With startling congruence, the concert started with an overhead view of a pair of identical marimbas placed in parallel formation in the museum’s main atrium that echoed Mark’s photo of teenaged Lakeasha and Takeasha Edwards reproduced in the Art of Élan printed program. From opposite sides of the atrium entered percussionists Fiona Digney and Andy Watkins to execute with fleet, understated prowess Steve Reich’s 1996 “Nagoya Marimbas.” This spellbinding etude presents Reich at his most charming and sophisticated and set an uplifting tone for the entire concert.
Brazilian composer Marcos Balter’s “Pessoa” for two bass flutes provided an unusual twin performance. Rose Lombardo confidently navigated Balter’s stream of seemingly tentative abstract motifs that gradually gather momentum and focus to be joined by a second bass flute part that had been recorded earlier by Claire Chase. Soon the visible flute and the invisible flute engage in agitated competition, only to fade away to Lombardo’s delicate incantations. Although the bass flute is rarely heard in a solo role, Lombardo’s rich vibrato and gentle flutter-tonguing brought out its winning traits.
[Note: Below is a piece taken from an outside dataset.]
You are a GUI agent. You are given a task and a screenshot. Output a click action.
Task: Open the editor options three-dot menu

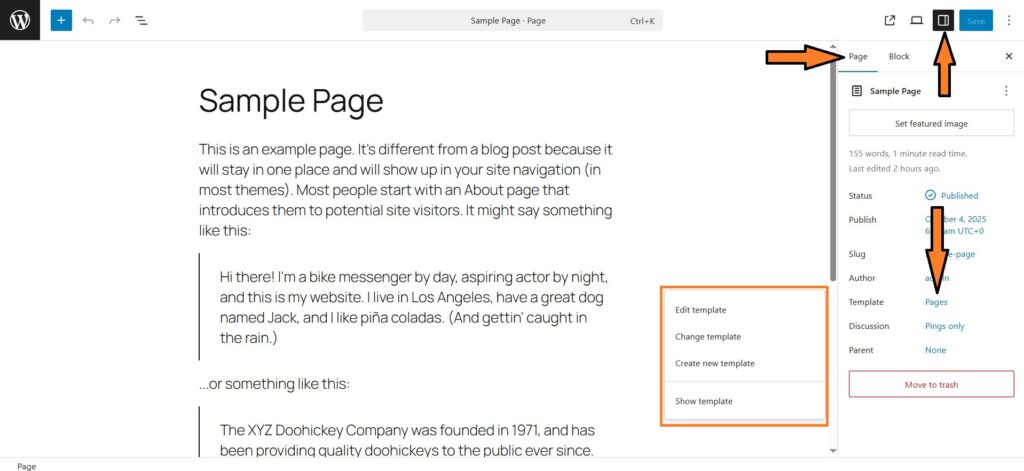tap(1008, 20)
The trio of “Pessoa” musicians represents a significant San Diego intersection: Lombardo is the San Diego Symphony’s Principal Flutist and regular Art of Elan musician; San Diego native Claire Chase has become one of New York City’s premier contemporary music performers, and Balter has been recently added to the UC San Diego’s music faculty. I predict we will be hearing much more of his music in the near future.
Theodosia Roussos excelled in her twin roles as singer and English Horn virtuoso in Albert Behar’s “Those Quiet Evenings.” Underscored by a digital score of muted, sustained clusters, Roussos alternated between vibrant, sensuous instrumental phrases and an equally mysterious vocalise. To this exotic modal cantillation Roussos brought her velvety English Horn timbre and burnished vocal technique.
The music of Jacob Druckman, one of the giants of the American avant-garde of the last century, is always full of delightful surprises, and his 1986 “Reflections on the Nature of Water” is one of the classic modernist solos for marimba. James Beauton chose three movements of this work, and two of the movement titles—Profound and Restlessness—aptly describe the mood of Druckman’s work, which Beauton delivered with exquisite, highly detailed technical mastery. Given the title of Druckman’s piece, Hatmaker staged the performance in front of two of the museum’s gorgeous paintings—one of the busy Venetian lagoon and the second a wide river in a bucolic setting. We were invited to reflect on both the nature of water and water in nature.
Art of Élan embraces standard repertory with equal ardor as it relishes the new, so Anne-Marie Dicce-Valenzuela’s suave aria “Lascia ch’io pianga” from G. F. Handel’s early opera Rinaldo complemented the contemporary offerings that preceded it. Staged in the museum’s hall of imposing Spanish Baroque paintings, the soprano’s graceful arcs of Handel’s strains, the piquant murmur of from harpsichord’s progressions so expertly delivered by Ruben Valenzuela, and the comforting bass line of Alex Greenbaum’s cello amply conjured the flourish of 18th-century elegance–even as we relied on our 21st-century technology to access it.
Saving the most dramatic presentation for the concert’s climax, violinist Kate Hatmaker, standing alone in the center of the museum atrium, tore into Jessie Montgomery’s pulsing Rhapsody No. 1 for Violin . From the second floor, Disco Riot, dancers Zaquia Mahler Salinas, Lauren Christie, and Desire Cuizon, swooped down the museum’s grand stairway, creating a vibant legion of ecstatic dervishes that twirled to Montgomery’s vivid moto perpetuo figures.